As noted, there was no physical evidence tying the defendant to the crime. No murder weapon was ever recovered, the defendant's fingerprints were not found at the scene, and no other physical evidence confirmed that he had ever been at Pass's house. The defendant was convicted solely on the testimony of Lard and Yancy, two witnesses with significant credibility issues. As the jury was made aware, Lard was testifying pursuant to a favorable plea agreement for his role in the crime, [12] and [498 Mich. 484] his testimony at trial proved inconsistent not only with Yancy's version of events, but with his own pretrial account.[13]

Yancy's account of the crime was also riddled with inconsistencies[14] and did not otherwise cast him in a particularly favorable light. First, while Yancy admitted at trial that he and the victim " had a kind of personal bond," he also admitted that he did not call an ambulance or the police while the victim was " gurgling off his blood" on the floor after being shot, instead leaving the house with the defendant and Lard to go share some of the victim's cocaine. Yancy acknowledged that he then promptly disappeared from town for approximately a year. Furthermore, Yancy admitted, and Lard confirmed, that Yancy and the defendant had " a little beef going on" at the time of the murder, arising from a violent dispute over money a few weeks earlier.

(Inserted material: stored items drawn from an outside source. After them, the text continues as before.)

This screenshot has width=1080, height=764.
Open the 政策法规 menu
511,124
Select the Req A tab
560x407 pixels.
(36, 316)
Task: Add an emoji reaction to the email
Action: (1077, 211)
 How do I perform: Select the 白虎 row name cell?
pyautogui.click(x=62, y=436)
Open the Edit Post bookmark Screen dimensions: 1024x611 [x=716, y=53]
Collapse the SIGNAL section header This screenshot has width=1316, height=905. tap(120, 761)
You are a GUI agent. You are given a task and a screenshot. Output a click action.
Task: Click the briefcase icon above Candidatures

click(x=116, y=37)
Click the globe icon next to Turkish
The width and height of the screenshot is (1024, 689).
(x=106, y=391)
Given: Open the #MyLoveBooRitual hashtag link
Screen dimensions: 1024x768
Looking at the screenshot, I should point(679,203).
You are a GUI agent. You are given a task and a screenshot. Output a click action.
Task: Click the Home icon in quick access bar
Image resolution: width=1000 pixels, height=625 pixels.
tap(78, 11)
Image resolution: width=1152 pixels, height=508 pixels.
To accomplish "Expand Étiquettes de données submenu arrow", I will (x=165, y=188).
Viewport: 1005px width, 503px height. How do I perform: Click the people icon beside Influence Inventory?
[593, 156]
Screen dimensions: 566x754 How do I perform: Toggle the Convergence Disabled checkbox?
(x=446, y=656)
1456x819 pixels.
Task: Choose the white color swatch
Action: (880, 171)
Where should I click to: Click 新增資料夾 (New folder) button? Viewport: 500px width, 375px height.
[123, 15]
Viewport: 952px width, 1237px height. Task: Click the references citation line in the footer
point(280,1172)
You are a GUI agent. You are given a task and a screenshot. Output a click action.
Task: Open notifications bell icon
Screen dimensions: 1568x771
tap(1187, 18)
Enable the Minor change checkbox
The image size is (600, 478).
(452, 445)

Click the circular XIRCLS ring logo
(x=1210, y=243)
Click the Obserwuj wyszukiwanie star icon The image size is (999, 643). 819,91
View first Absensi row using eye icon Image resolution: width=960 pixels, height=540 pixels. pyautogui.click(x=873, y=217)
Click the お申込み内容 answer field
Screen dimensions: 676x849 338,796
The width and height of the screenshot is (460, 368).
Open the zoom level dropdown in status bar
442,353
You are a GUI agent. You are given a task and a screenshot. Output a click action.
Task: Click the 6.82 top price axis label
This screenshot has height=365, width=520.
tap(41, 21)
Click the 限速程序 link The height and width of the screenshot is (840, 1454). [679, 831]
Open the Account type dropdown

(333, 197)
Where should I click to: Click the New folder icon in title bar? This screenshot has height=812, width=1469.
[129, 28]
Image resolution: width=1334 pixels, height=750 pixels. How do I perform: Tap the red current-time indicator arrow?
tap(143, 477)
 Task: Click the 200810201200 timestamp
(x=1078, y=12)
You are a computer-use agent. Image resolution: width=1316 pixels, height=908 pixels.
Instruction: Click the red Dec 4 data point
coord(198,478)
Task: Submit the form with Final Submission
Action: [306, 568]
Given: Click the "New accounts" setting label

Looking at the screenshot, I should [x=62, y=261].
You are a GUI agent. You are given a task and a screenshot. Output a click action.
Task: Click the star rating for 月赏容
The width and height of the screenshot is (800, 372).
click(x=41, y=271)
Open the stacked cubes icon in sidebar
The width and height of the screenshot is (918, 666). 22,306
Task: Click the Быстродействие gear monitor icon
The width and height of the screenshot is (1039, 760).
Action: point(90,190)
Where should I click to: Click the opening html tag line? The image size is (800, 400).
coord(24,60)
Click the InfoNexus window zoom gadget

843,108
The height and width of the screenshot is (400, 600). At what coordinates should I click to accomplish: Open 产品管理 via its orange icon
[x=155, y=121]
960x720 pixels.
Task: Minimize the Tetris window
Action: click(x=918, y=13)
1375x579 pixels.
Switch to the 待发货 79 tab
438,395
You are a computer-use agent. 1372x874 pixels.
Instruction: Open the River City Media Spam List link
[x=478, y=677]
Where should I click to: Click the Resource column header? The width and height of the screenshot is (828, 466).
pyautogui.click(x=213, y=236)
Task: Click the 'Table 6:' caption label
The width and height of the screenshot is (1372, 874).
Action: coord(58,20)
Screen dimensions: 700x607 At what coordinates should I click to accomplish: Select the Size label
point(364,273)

[498 Mich. 485] There was, therefore, a basis for skepticism about both Lard and Yancy. What is most significant for our assessment, however, is that, as far as the jury knew, Yancy was uniquely credible in one respect: he was the sole lay witness who did not directly benefit from his participation in the case. Unlike Lard, he was not facing charges in connection with Pass's murder, and according to his testimony, he had not been compensated for testifying and had no paid connection with the defendant's case. Of course, Yancy did receive at least one known direct benefit for his participation in the case--financial compensation. But the prosecutor exploited the false impression to the contrary, urging the jury to believe Yancy--and convict the defendant--because of it. Given that the prosecution's case hinged entirely on the jury's credibility assessment of Lard and Yancy, this emphasis on the one (albeit false) indication of the difference in trustworthiness between them is unsurprising. For the same reason, however, we cannot overlook its prejudicial effect. See Wiese, 425 Mich. at 456 (concluding, in a case that " depended almost entirely on [the falsely testifying witness's] testimony," that the use of the false testimony and the defendant's resulting inability to properly question the witness's credibility " reasonably could have affected the judgment of the jury" ).

Page 310

In concluding that this prejudice was too insignificant to warrant relief, the Court of Appeals stressed that the impression that he had not been compensated could not have " bolstered" the " fairly dreadful state of Yancy's credibility . . . ." Smith, unpub op at 5. We agree that Yancy lacked credibility in a number of respects unrelated to his role as a paid informant. But we disagree with the Court of Appeals that the impossibility of raising Yancy's credibility from an already " dreadful state" is an appropriate way to frame the critical issue. [498 Mich. 486] Instead, the question is what effect would likely have resulted if the jury had understood that Yancy was compensated for his information against the defendant. In our view, this unique additional impeachment evidence was not cumulative or immaterial. See Napue, 360 U.S. at 270 (" [W]e do not believe that the fact that the jury was apprised of other grounds for believing that the witness . . . may have had an interest in testifying against [the defendant] turned what was otherwise a tainted trial into a fair one." ); Reynoso v Giurbino, 462 F.3d 1099, 1117 (CA 9, 2006) (" Unlike the other evidence used to impeach the eyewitnesses . . . such as inconsistent statements and general attacks on their credibility, evidence of their financial motives would have established a real incentive to lie, explaining why their testimony may have been fabricated." ). Rather, there is good reason to believe that if the jury had been made aware that Yancy was compensated for his cooperation, the prosecution would have had a more difficult task persuading the jury that he should be believed.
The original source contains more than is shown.